O estilista Valentino convidou a cineasta para encenar a famosa ópera de Verdi e ofereceu a produção à Ópera de Roma, assinando ele próprio os vestidos da protagonista
Estreia amanhã na Ópera de Roma uma nova produção de La Traviata, de Giuseppe Verdi. A notícia é que a encenação cabe à realizadora Sofia Coppola, na sua estreia em ópera; e que os figurinos saíram da casa Valentino, sendo os da protagonista, Violetta Valéry - que irá exibir quatro vestidos ao longo da ópera - desenhados pelo próprio Valentino Garavani, nome mítico da moda italiana - de quem partiu, aliás, toda a ideia. A fundação com o seu nome, bem como a casa Valentino, hoje presidida por Giancarlo Gemmetti, asseguram financeiramente a produção.

* Listagem fornecida
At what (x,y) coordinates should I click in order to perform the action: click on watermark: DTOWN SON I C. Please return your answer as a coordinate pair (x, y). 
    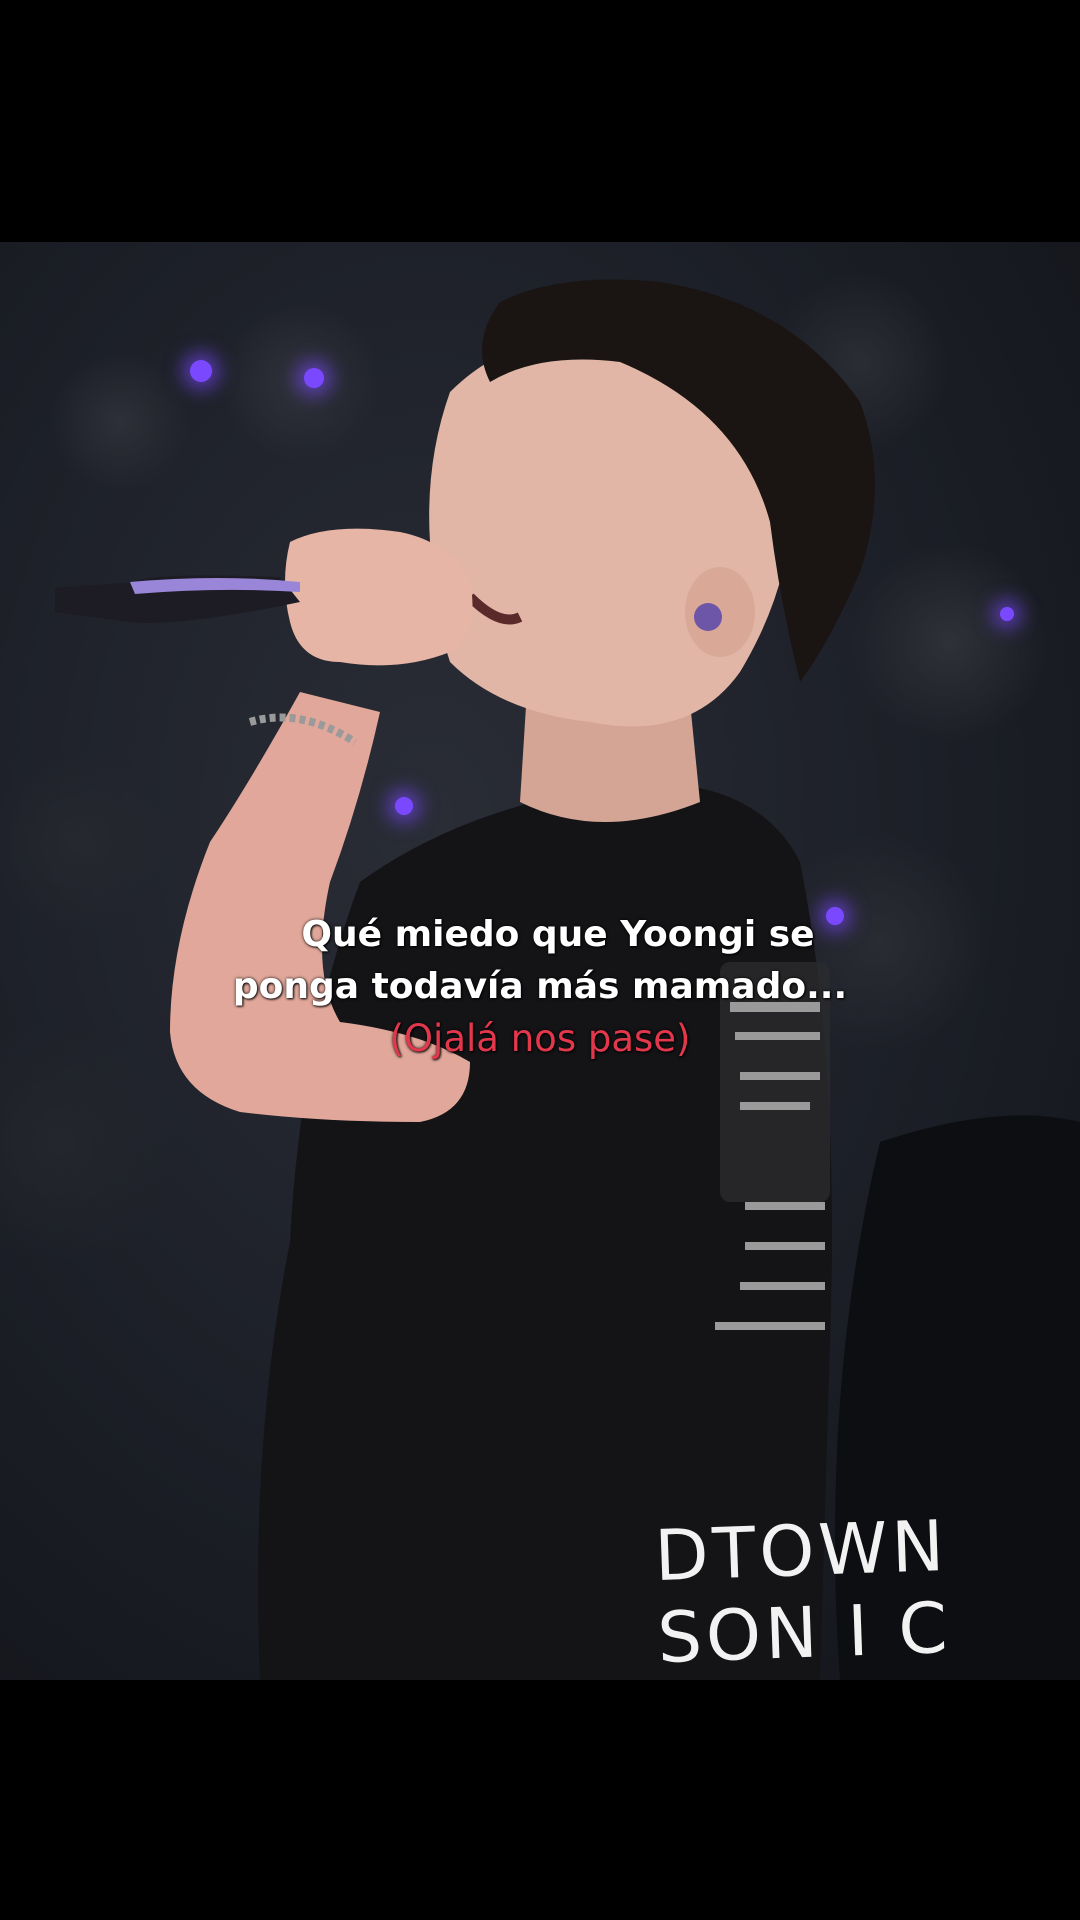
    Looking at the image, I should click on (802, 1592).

* * *

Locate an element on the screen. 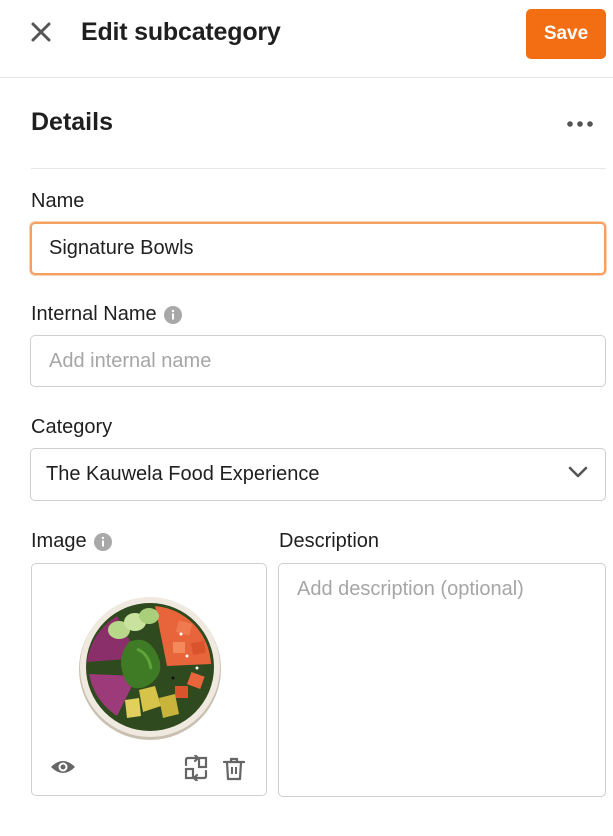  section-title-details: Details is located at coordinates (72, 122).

* Tarefas a realizar
- A) Repita literalmente o trecho do texto sobre La Traviata que vai de "O estilista Valentino" até "financeiramente a produção.", inclusive.
- B) Responda às perguntas com base no texto sobre La Traviata:
(i) Em que teatro estreia a nova produção?
(ii) Quantos vestidos irá Violetta Valéry exibir ao longo da ópera?
(iii) Quem preside atualmente a casa Valentino?
- C) Prossiga com o texto sobre La Traviata a partir da última frase apresentada.
A listagem não tem qualquer relação com o texto sobre La Traviata.

* Respostas por item
- A)
O estilista Valentino convidou a cineasta para encenar a famosa ópera de Verdi e ofereceu a produção à Ópera de Roma, assinando ele próprio os vestidos da protagonista
Estreia amanhã na Ópera de Roma uma nova produção de La Traviata, de Giuseppe Verdi. A notícia é que a encenação cabe à realizadora Sofia Coppola, na sua estreia em ópera; e que os figurinos saíram da casa Valentino, sendo os da protagonista, Violetta Valéry - que irá exibir quatro vestidos ao longo da ópera - desenhados pelo próprio Valentino Garavani, nome mítico da moda italiana - de quem partiu, aliás, toda a ideia. A fundação com o seu nome, bem como a casa Valentino, hoje presidida por Giancarlo Gemmetti, asseguram financeiramente a produção.

- B)
(i) Na Ópera de Roma.
(ii) Quatro vestidos.
(iii) Giancarlo Gemmetti.

- C)
Há quatro anos, Olivia Giovetti, uma jornalista norte-americana de música clássica, num artigo surgido no site da rádio clássica WQXR, incluía Sofia Coppola entre dez realizadores que deveriam encenar ópera. E a grande razão para tal era o talento de que dera mostras, no filme Marie Antoinette (de 2006), em fundir extroversão e extravagância com intimismo e introspeção. Parece que profetizava!
"Quando Valentino me convidou, pensei de imediato: "Não posso recusar!"", confessou Sofia Cop- pola, afirmando ainda que a sua resolução se vira cimentada pelo facto de a ópera ter Paris por cenário, onde Sofia vive parte do ano, e pela experiência com Marie Antoinette.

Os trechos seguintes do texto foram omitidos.